Private/Public Key Pair
JWT tokens used by the TinyMCE cloud services are done using a public/private RSA key. This allows you as an integrator to have full control over the authentication as we don't store the private key. Only you have access to the private key, and only you can produce valid JWT tokens. We can only verify that they are valid and extract user information from that token.
The private/public key pair is created in your Tiny account page, but we only store the public key on our side. The private key is for you to store in your backend.
JWT Token Provider URL
The easiest way to setup JWT token authentication against TinyMCE cloud services is to create a JWT token provider page. This page takes a JSON HTTP POST request and produces a JSON result with the token that the service will then use for all the HTTP requests.
PHP Token Provider Example
This example uses the Firebase JWT library provided through the Composer dependency manager. The private key should be the private key that was generated through your Tiny Account. Each service requires different claims to be provided.

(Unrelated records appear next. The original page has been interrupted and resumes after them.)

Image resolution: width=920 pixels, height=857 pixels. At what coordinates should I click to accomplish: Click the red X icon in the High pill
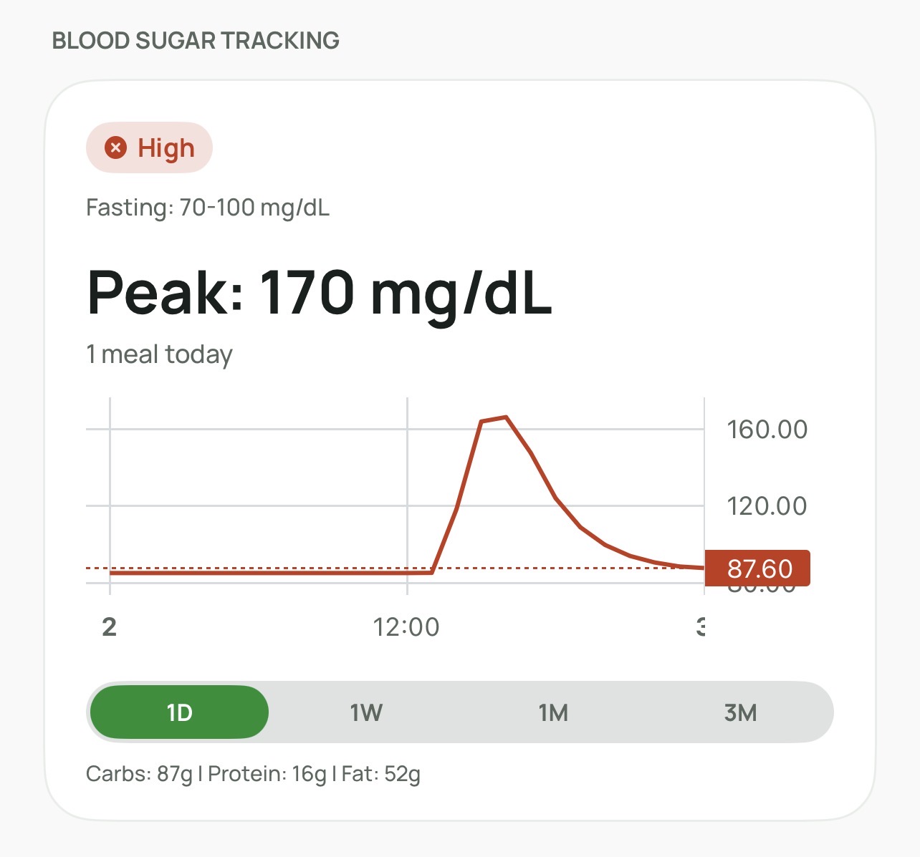[x=115, y=147]
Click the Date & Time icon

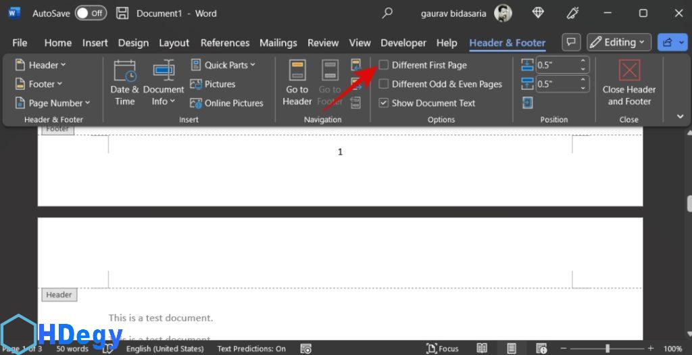pos(124,82)
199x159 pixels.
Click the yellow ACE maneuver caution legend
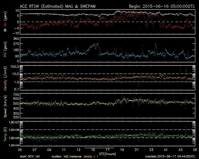coord(72,157)
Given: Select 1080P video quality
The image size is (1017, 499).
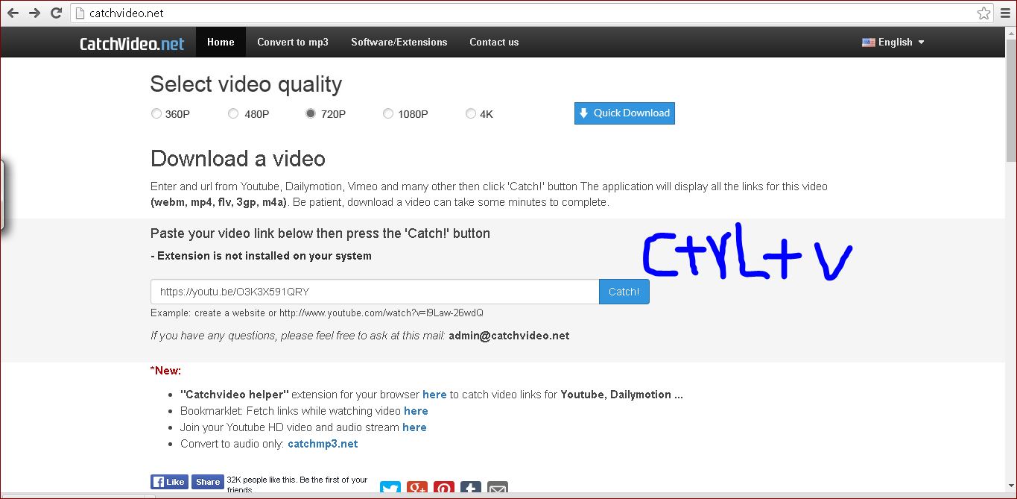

The following example shows the sub and name claims needed for Tiny Drive.
<?php
require 'vendor/autoload.php';
use \Firebase\JWT\JWT;
$privateKey = <<<EOD
-----BEGIN RSA PRIVATE KEY-----
....
-----END RSA PRIVATE KEY-----
EOD;
$payload = array(
"sub" => "123", // Unique user id string
"name" => "John Doe", // Full name of user
"exp" => time() + 60 * 10 // 10 minutes expiration
);
try {
$token = JWT::encode($payload, $privateKey, 'RS256');
http_response_code(200);
header('Content-Type: application/json');
echo json_encode(array("token" => $token));
} catch (Exception $e) {
http_response_code(500);
header('Content-Type: application/json');
echo $e->getMessage();
}
?>
Node Token Provider Example
This example shows you how to set up a Node.js express handler that produces the JWT tokens. It requires you to install the Express web framework and the JSON web token Node modules. Each service requires different claims to be provided. The following example shows the sub and name claims needed for Tiny Drive.
const express = require('express');
const jwt = require('jsonwebtoken');
const app = express();
const privateKey = `
-----BEGIN RSA PRIVATE KEY-----
....
-----END RSA PRIVATE KEY-----
`;
app.post('/jwt', function (req, res) {
const payload = {
sub: '123', // Unique user id string
name: 'John Doe', // Full name of user
exp: Math.floor(Date.now() / 1000) + (60 * 10) // 10 minutes expiration
};
try {
const token = jwt.sign(payload, privateKey, { algorithm: 'RS256'});
res.set('content-type', 'application/json');
res.status(200);
res.send(JSON.stringify({
token: token
}));
} catch (e) {
res.status(500);
res.send(e.message);
}
});
app.listen(3000);
Tiny Drive Specific JWT Claims:
sub - (required) Unique string to identify the user. This can be a database id, hashed email address, or similar identifier.
name - (required) Full name of the user that will be used for presentation inside Tiny Drive. When a user uploads a file, the username is presented as the creator of that file.